In keiner andern Kunst werden die Gemüthseigenheiten dessen, für den gedichtet wird, so sehr in Anspruch genommen, als in der Dichtkunst, besonders in der dramatischen. Malerei, Bildhauerkunst und Musik lassen diese Individualitäten fast ganz unberührt, weil ihnen die Macht des Wortes fehlt. Der dramatische Dichter aber, wie der Redner, muß sich in die zarten, fast unnennbaren Modifikationen des Gemüths seiner Nation einstimmen, wenn er Effekt erregen will – Modifikationen, welche selbst nur Wirkungen des Klimas, der Regierungsformen, Gesetze, Religionen, Sitten und Schicksale sind, und den Nationalkarakter gründen. Nicht so sehr durch mühsames Studium, als durch Zartgefühl, wird er mit ihnen vertraut. Er selbst, als Theil der Nation, theilt schon mit ihr den Karakter, und wird eben dadurch Sänger im Geist der Nation. Kein Fremder kann dies.

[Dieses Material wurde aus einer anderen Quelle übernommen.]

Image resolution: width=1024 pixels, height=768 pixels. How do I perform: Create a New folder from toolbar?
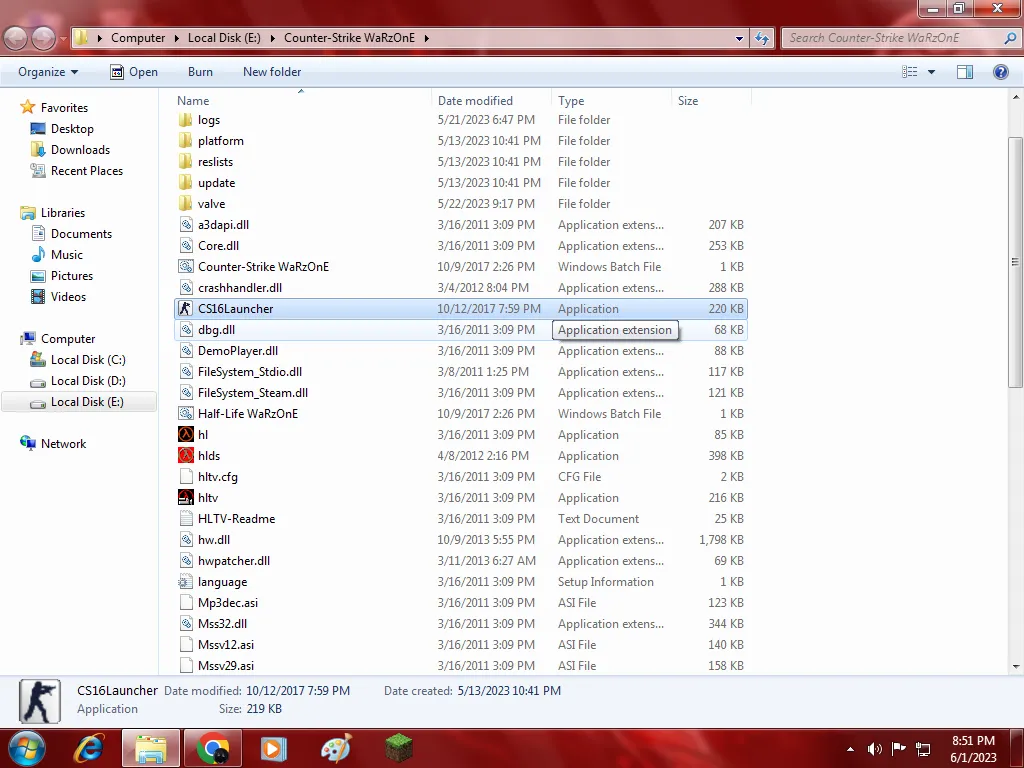pyautogui.click(x=272, y=72)
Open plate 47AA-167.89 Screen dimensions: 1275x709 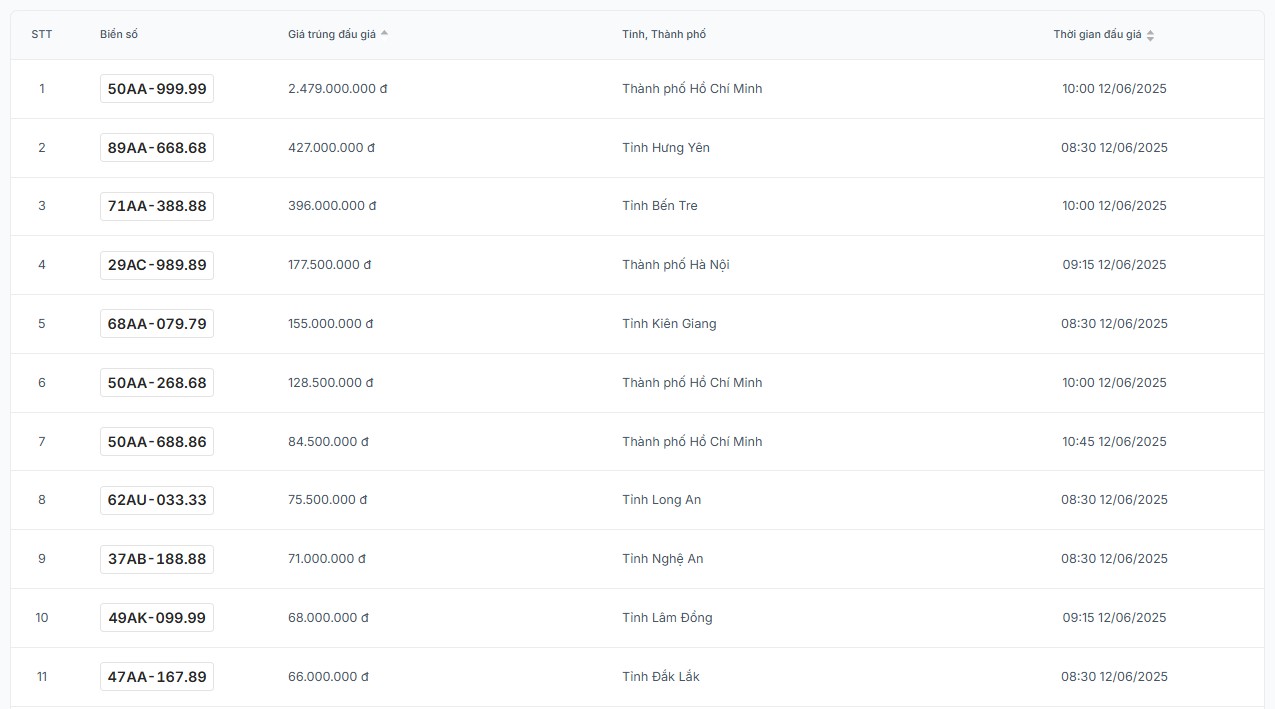[157, 677]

Daher wünschen wir, daß unsere guten Schauspieldichter, statt Übersetzungen, uns Originalstücke liefern mögten. Gute Dichter leben selten; gute Übersetzer immer.


médiocre et rompant] „Médiocre et rampant ou le moyen de parvenir“, 1797 entstandenes Lustspiel von Louis-Benoît Picard (1769-1828); Schillers freie Bearbeitung in Prosa, „Der Parasit“, wurde im Oktober 1803 in Weimar erstaufgeführt.
Kotzebue] „Die Schule der Frauen. Ein Lustspiel in 5 Acten. Frey, doch getreu übersetzt v. August v. Kotzebue“, Leipzig 1805
Zschokke’s Bearbeitung] „Molieres Lustspiele und Possen. Für die deutsche Bühne von Heinrich Zschokke (…)“. 6 Bde. Zürich 1805-1806.